Here we go. The trivial solution consist in extracting all the elements of each array node and store them in a single big array, sort that big array (using Bubble Sort, Quick Sort, Shell Sort, etc.) and finally reconstruct the linked list of arrays with the the sorted values. I am almost sure that is not exactly what are you looking for.

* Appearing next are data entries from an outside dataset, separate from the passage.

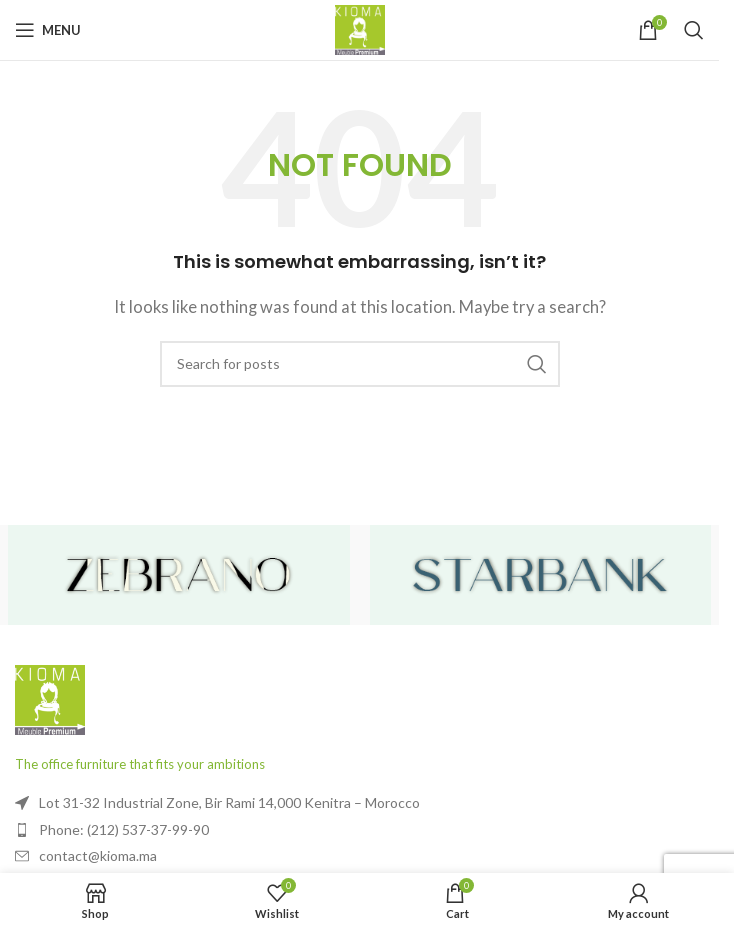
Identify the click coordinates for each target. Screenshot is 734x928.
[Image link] (50, 698)
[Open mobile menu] (48, 30)
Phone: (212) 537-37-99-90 (124, 829)
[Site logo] (360, 28)
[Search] (694, 30)
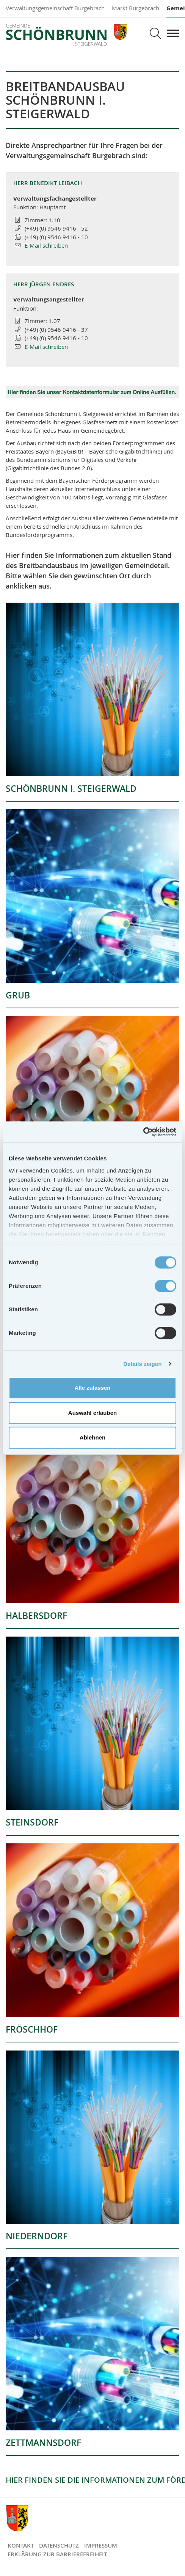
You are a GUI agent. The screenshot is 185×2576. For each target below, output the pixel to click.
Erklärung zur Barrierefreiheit (57, 2554)
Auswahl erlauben (92, 1413)
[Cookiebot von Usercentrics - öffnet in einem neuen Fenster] (143, 1132)
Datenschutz (59, 2545)
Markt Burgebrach (135, 8)
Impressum (100, 2545)
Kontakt (21, 2545)
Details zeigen (142, 1364)
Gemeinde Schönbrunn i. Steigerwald (66, 35)
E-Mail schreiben (46, 245)
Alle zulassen (92, 1388)
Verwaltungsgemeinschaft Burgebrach (55, 8)
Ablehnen (92, 1437)
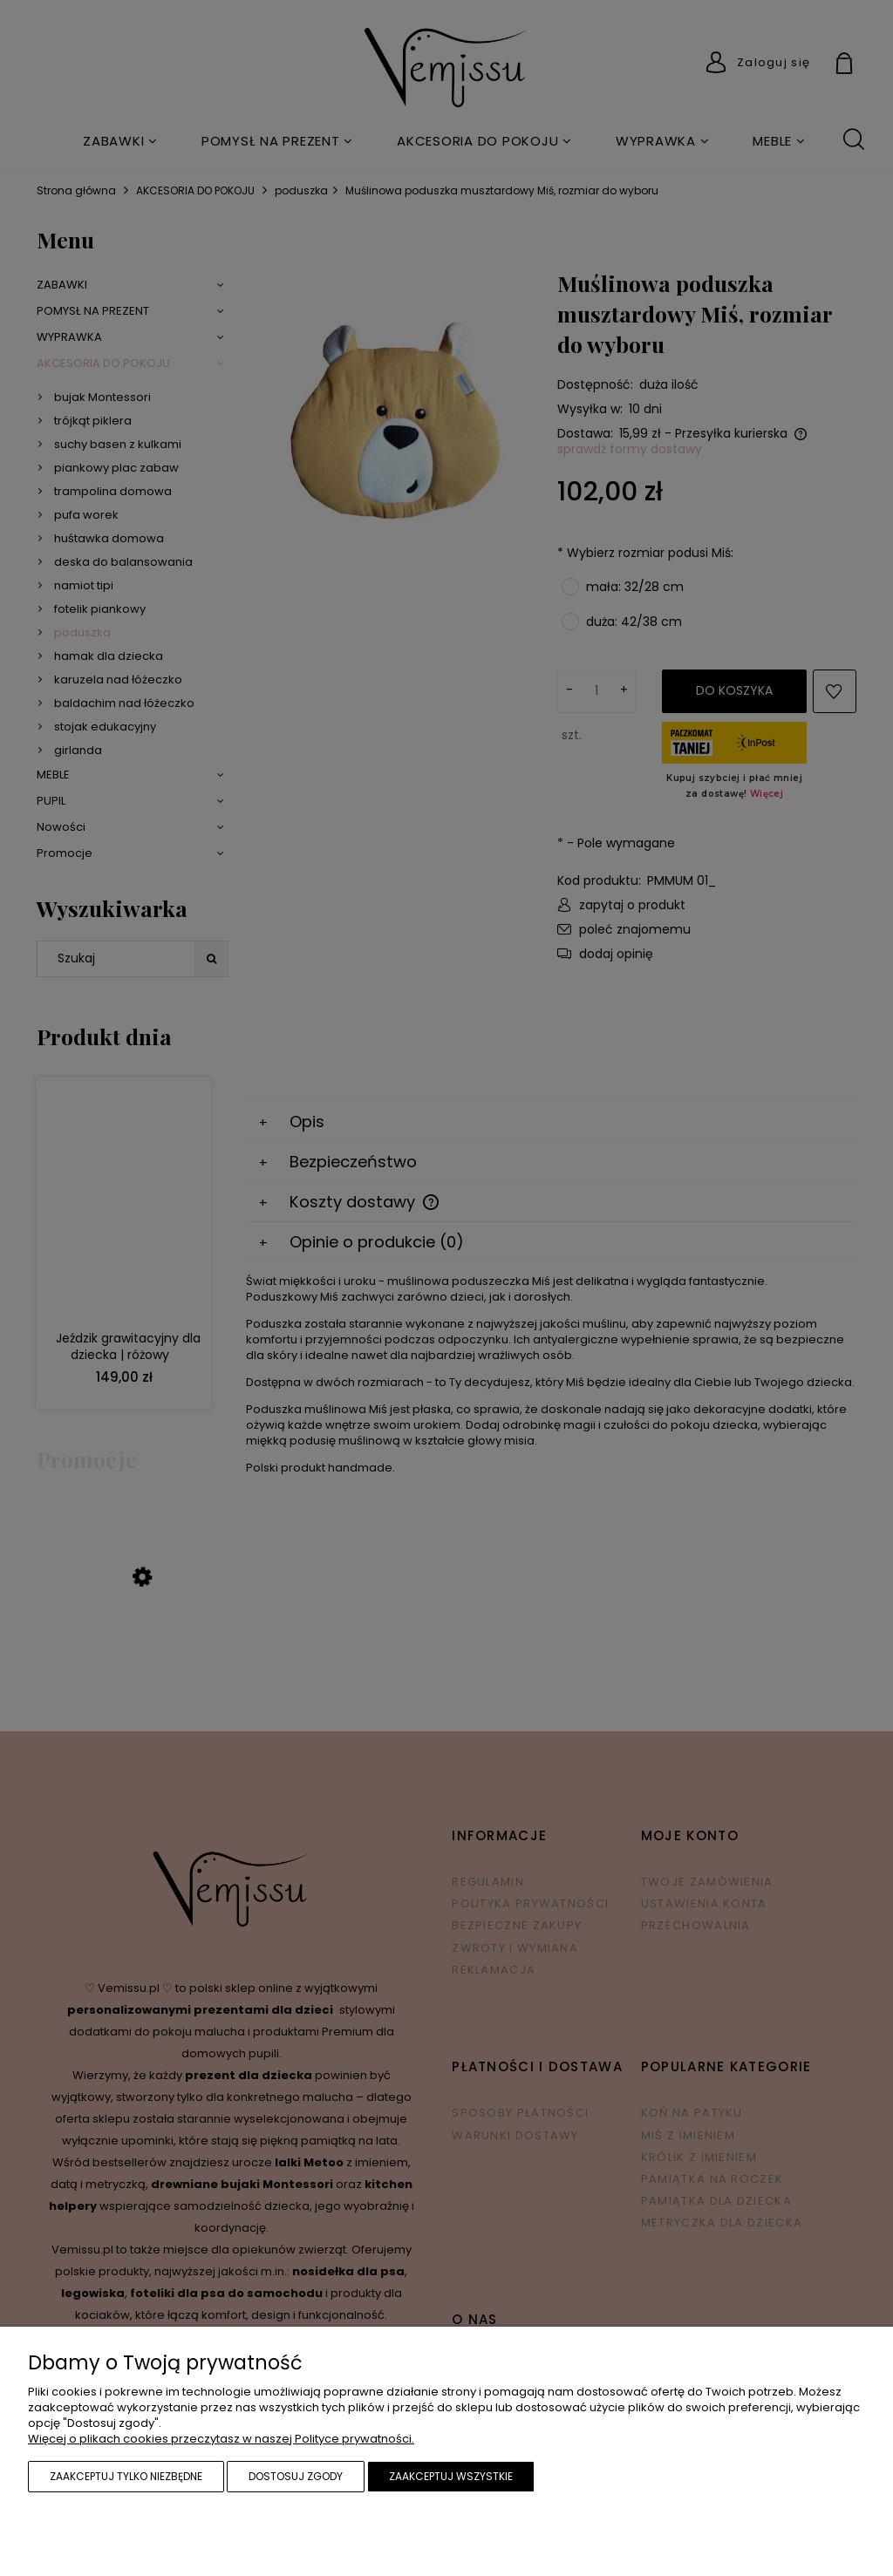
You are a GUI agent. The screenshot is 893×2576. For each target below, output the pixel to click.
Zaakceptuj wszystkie (451, 2476)
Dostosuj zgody (296, 2476)
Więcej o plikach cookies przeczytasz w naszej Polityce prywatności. (221, 2438)
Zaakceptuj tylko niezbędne (126, 2476)
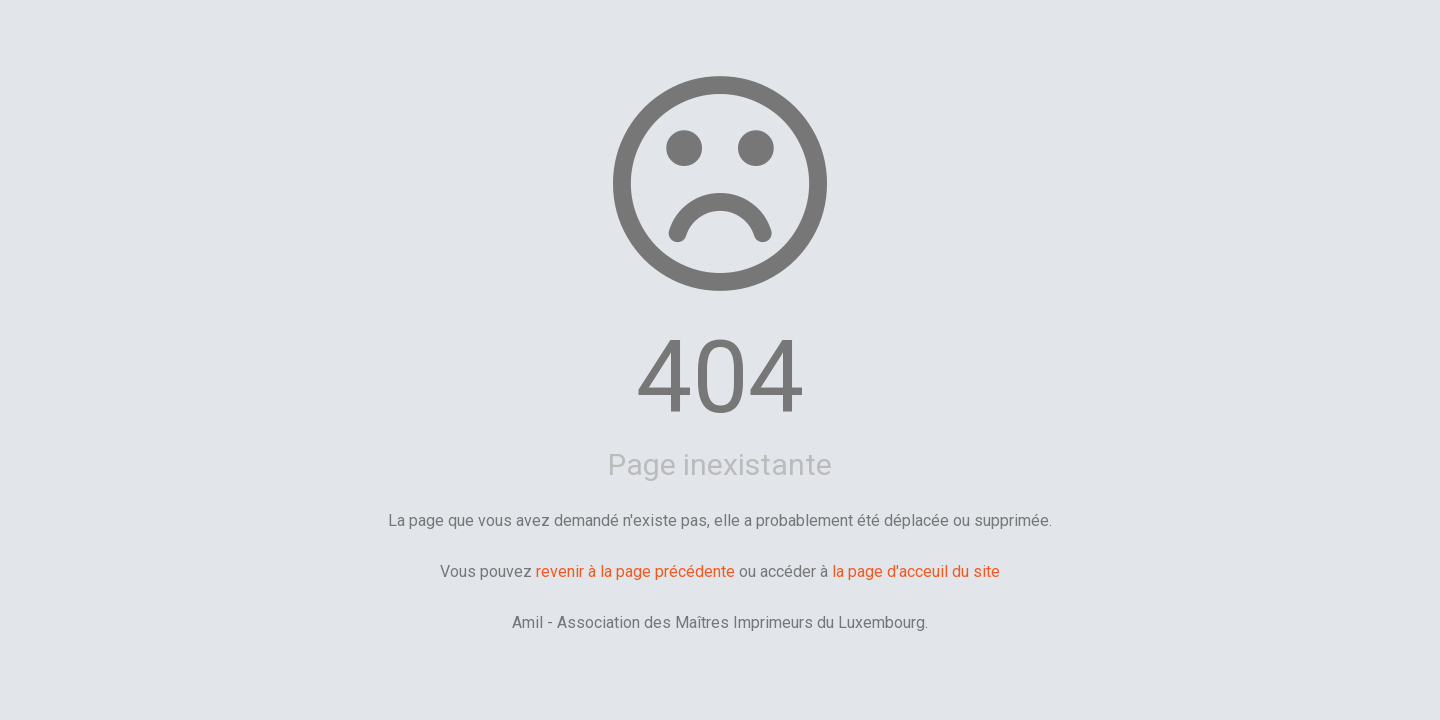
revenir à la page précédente (635, 571)
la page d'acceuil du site (916, 571)
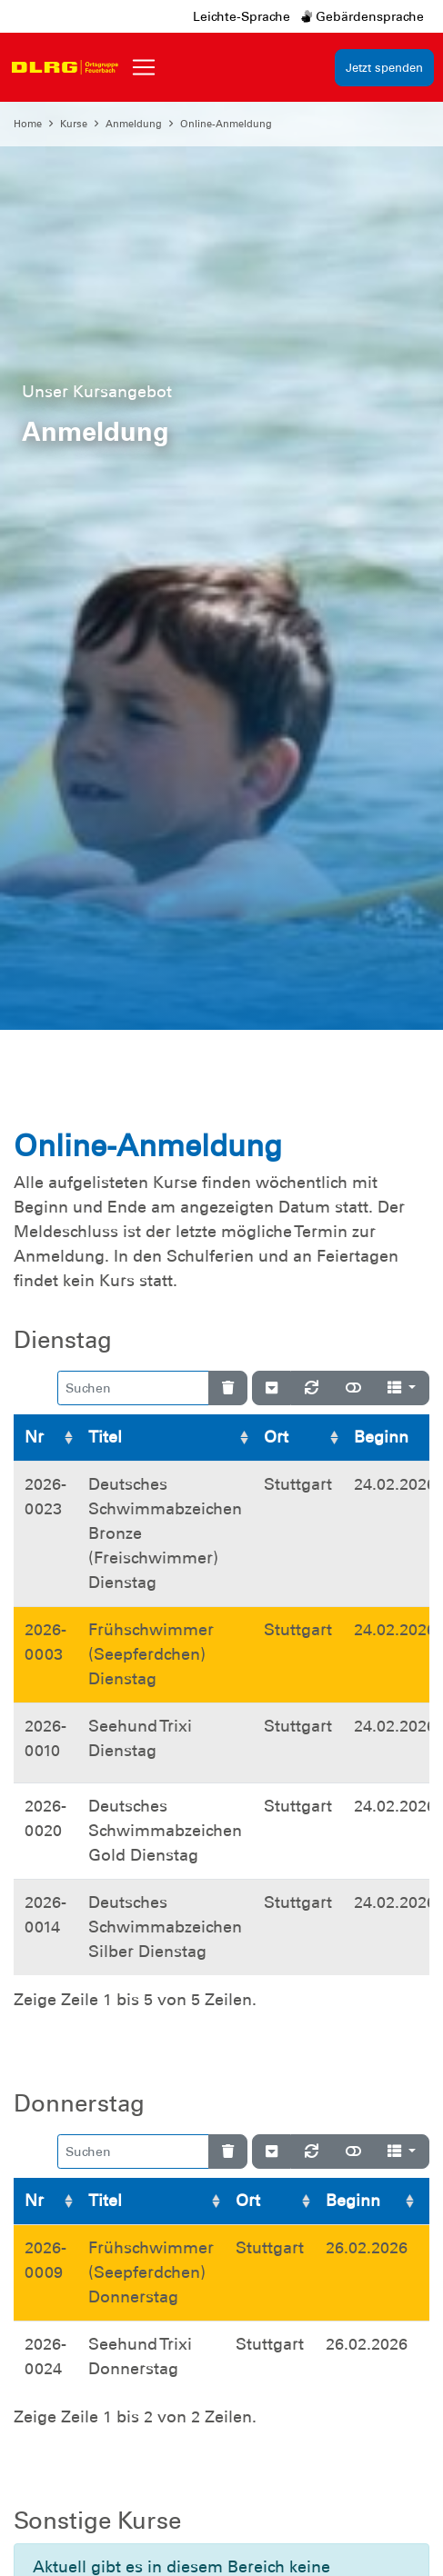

If you want to sort the numbers in place , I can think of the following algorithm:

As others have commented, you need a comparison function that determines if a node A goes before a node B . The following algorithm use the first idea but for each pair of nodes, eg A->[3, 9, 7] and B->[1, 6, 8] becomes [1, 3, 6, 7, 8, 9] and finally A->[1,3, 6] and B->[7, 8, 9] . If we apply this rearrangement for each possible pair will end up with a sorted linked list of arrays (I have no proof, though).

A = head;
while (A.hasNext()) {
    arrayA = A.getArray();
    B = A.getNext();
    while (B.hasNext()) {
        arrayB = B.getArray();

        // concatenate two arrays
        int[] C = new int[arrayA.size() + arrayB.size()];
        int i;
        for (i = 0; i < arrayA.size(); i++)
            C[i] = arrayA[i];
        for ( ; i < arrayA.size() + arrayB.size(); i++)
            C[i] = arrayB[i-arrayA.size()];

        // sort the new arrays using agains Bubble sort or any
        // other method, or Arrays.sort()
        Arrays.sort(C);

        // now return the sorted values to the two arrays
        for (i = 0; i < arrayA.size(); i++)
            arrayA[i] = C[i];
        for (i = 0; i < arrayB.size(); i++)
            arrayB[i] = C[i+arrayA.size()];
    }
}

This is kind of pseudo code because I haven't worked with linked lists in Java but I think you get the idea.

NOTE: I haven't tested the code, it may contain horrors.